What the exercise asks =>
Word for word, please restate the lines from the beginning of the data through the line in which "FAQ (70, 1266)" appears.

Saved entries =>
------------------------

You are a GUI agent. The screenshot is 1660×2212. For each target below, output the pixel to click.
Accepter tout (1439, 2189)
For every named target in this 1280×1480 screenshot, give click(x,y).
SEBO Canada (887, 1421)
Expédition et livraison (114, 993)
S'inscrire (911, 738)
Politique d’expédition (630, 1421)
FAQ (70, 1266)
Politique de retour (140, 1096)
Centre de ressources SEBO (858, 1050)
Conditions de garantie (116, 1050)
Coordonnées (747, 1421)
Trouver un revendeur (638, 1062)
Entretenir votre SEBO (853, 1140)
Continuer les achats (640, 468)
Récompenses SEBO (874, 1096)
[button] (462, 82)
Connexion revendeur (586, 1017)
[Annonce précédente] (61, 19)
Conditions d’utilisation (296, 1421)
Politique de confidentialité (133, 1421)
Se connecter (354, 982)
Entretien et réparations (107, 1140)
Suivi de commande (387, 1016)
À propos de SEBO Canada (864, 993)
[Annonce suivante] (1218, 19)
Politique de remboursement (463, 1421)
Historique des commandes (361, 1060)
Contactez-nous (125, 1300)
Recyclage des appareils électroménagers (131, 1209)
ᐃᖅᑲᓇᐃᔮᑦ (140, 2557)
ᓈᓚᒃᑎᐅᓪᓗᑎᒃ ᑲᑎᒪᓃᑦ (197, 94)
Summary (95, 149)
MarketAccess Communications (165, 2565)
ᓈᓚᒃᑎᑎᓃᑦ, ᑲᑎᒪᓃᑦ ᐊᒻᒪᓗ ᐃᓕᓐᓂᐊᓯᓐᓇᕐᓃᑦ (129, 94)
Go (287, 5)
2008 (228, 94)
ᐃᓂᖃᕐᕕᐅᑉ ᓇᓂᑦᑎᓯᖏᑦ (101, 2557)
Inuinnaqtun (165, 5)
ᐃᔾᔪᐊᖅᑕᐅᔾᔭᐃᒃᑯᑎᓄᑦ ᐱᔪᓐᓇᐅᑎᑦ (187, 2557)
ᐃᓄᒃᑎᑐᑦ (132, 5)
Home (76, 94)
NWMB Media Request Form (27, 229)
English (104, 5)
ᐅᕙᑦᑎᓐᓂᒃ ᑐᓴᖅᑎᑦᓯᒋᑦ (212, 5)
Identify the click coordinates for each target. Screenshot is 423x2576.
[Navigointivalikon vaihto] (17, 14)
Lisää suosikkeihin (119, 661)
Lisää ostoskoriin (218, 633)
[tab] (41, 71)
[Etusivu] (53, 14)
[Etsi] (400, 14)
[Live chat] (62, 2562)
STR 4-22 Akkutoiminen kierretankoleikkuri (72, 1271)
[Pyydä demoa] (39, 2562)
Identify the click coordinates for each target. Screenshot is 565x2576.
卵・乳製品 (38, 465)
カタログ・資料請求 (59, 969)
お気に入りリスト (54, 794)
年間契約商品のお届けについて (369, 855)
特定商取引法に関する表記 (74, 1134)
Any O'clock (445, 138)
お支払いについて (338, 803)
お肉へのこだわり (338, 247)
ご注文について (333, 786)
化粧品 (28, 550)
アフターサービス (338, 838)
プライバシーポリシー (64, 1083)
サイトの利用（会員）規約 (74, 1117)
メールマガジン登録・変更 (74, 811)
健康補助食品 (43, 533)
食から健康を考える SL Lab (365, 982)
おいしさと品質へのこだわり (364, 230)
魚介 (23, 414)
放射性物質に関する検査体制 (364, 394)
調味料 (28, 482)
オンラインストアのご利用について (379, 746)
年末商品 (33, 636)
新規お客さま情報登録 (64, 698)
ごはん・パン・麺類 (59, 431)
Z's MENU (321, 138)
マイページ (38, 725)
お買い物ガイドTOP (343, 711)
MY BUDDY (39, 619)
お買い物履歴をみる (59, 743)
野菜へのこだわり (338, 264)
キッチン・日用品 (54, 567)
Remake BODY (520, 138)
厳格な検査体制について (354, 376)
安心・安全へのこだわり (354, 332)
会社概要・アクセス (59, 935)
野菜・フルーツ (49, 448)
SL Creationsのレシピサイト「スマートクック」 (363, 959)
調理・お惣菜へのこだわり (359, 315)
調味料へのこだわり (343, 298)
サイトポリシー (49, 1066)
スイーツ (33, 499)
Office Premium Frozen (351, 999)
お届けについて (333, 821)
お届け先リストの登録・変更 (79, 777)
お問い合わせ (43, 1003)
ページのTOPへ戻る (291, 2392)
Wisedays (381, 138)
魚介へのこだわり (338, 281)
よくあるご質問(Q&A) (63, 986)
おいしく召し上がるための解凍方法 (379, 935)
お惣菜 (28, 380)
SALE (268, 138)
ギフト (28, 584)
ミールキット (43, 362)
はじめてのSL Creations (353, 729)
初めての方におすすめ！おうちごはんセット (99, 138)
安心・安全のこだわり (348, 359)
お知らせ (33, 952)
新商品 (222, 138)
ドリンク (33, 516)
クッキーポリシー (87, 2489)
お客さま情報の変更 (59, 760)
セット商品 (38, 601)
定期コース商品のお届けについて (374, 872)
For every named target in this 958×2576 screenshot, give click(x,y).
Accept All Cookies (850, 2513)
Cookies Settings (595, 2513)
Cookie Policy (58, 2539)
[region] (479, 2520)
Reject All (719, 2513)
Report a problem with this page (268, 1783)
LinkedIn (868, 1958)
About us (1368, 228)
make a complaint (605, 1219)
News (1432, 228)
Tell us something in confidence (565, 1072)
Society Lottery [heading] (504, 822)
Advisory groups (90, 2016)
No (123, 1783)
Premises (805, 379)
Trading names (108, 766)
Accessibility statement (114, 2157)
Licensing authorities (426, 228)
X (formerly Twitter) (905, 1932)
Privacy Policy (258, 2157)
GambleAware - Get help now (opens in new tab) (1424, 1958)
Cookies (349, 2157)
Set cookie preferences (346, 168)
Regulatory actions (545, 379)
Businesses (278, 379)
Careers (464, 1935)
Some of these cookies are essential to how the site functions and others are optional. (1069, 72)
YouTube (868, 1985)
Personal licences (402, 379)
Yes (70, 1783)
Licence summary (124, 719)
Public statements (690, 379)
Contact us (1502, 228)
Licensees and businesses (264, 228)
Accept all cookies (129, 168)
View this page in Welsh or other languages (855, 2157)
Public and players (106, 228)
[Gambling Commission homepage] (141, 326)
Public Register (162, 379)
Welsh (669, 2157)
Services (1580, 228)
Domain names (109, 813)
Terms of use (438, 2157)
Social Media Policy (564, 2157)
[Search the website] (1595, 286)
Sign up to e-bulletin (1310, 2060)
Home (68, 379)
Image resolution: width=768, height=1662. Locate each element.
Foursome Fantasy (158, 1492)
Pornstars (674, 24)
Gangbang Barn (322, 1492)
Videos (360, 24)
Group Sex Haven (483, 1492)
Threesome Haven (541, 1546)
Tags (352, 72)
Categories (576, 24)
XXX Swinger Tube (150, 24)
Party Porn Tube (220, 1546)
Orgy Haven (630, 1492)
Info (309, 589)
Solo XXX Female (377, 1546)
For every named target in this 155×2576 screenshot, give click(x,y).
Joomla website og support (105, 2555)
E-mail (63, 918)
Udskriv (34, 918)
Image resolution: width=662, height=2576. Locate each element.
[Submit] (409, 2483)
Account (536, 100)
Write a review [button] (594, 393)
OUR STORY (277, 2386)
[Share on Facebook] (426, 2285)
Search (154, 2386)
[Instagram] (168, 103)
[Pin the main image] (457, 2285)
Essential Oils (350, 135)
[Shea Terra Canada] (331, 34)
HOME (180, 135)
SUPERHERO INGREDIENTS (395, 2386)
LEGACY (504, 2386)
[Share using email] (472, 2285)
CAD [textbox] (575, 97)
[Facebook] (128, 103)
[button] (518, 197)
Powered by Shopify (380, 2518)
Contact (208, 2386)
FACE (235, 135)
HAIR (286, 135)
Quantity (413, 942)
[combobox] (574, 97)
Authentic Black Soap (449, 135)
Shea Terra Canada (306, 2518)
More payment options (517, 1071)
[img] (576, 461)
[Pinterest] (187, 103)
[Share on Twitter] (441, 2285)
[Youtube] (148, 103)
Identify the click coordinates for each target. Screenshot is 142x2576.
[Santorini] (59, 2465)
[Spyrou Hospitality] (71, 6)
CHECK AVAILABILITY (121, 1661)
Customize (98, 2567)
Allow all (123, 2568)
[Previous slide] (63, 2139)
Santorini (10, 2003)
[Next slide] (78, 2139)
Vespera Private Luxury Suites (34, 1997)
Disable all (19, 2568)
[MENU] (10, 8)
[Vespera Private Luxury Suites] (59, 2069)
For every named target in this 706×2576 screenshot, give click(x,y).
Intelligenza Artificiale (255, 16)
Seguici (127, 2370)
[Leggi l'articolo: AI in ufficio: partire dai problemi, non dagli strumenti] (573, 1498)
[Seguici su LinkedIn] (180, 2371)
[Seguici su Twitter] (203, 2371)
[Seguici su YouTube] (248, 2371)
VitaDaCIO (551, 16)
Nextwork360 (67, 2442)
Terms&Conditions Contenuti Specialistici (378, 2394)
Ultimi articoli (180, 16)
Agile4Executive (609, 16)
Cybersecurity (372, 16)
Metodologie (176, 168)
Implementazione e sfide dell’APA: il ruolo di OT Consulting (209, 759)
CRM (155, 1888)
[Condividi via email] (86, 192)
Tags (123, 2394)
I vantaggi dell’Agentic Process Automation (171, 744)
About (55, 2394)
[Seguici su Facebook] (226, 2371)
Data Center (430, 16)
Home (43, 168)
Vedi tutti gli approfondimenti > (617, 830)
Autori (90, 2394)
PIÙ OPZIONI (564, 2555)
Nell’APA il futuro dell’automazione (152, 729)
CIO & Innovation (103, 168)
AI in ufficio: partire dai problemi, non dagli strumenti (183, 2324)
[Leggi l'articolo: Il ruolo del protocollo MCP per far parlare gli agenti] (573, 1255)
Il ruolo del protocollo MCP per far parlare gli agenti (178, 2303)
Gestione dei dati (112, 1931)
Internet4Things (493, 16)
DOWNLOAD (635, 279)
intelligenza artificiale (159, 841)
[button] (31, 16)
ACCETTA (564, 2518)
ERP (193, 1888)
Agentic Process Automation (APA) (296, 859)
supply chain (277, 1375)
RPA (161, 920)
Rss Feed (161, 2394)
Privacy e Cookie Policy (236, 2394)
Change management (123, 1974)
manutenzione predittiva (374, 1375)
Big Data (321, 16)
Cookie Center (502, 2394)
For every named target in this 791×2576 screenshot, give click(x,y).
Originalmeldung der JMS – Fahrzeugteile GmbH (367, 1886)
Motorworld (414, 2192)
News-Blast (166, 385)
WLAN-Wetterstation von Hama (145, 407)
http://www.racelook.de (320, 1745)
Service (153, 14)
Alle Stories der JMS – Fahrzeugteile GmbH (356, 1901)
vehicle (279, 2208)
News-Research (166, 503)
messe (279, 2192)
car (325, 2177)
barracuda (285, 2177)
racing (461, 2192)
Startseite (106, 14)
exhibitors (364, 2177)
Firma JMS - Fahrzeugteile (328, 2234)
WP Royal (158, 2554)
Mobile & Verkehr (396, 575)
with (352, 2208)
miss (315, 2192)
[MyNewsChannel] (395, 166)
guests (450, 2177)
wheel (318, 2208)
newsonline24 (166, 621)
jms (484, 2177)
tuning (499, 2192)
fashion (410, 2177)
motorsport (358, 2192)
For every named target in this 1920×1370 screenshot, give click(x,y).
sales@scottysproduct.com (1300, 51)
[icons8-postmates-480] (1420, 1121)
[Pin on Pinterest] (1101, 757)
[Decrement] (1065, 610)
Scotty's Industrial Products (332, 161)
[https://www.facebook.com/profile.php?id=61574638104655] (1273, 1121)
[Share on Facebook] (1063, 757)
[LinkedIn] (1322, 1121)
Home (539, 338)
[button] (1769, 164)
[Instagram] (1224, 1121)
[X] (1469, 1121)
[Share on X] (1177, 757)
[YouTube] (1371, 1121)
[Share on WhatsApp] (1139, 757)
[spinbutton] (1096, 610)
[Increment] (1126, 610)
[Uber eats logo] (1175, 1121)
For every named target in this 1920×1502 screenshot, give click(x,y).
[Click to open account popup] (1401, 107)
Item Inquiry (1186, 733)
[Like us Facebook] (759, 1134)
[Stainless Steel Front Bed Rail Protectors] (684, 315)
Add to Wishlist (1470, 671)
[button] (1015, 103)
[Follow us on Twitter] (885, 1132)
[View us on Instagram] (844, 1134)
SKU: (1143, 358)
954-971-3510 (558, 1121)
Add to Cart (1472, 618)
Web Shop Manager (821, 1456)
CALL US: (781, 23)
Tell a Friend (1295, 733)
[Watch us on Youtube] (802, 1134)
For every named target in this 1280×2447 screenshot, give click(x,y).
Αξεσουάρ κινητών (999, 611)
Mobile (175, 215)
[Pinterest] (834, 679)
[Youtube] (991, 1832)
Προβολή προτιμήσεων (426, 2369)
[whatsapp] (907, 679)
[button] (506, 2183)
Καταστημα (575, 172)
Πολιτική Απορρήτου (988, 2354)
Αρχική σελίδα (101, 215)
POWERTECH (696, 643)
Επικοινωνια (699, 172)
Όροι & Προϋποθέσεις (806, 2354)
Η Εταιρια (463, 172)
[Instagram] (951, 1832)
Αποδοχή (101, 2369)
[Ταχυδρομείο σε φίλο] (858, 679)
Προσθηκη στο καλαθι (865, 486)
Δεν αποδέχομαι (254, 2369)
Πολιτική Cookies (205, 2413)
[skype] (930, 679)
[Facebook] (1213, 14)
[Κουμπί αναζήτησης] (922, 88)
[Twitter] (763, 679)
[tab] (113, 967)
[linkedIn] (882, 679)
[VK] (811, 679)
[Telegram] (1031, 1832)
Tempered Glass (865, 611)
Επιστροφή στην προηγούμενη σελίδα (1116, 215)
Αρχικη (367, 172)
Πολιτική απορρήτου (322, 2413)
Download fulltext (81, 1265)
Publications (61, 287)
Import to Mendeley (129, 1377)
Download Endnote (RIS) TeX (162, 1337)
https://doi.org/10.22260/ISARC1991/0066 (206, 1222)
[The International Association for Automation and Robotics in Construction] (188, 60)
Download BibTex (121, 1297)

------------------------

Task solution =>
You are a GUI agent. The screenshot is 1660×2212. For each target below, output the pixel to click.
Accepter tout (1439, 2189)
For every named target in this 1280×1480 screenshot, give click(x,y).
SEBO Canada (887, 1421)
Expédition et livraison (114, 993)
S'inscrire (911, 738)
Politique d’expédition (630, 1421)
FAQ (70, 1266)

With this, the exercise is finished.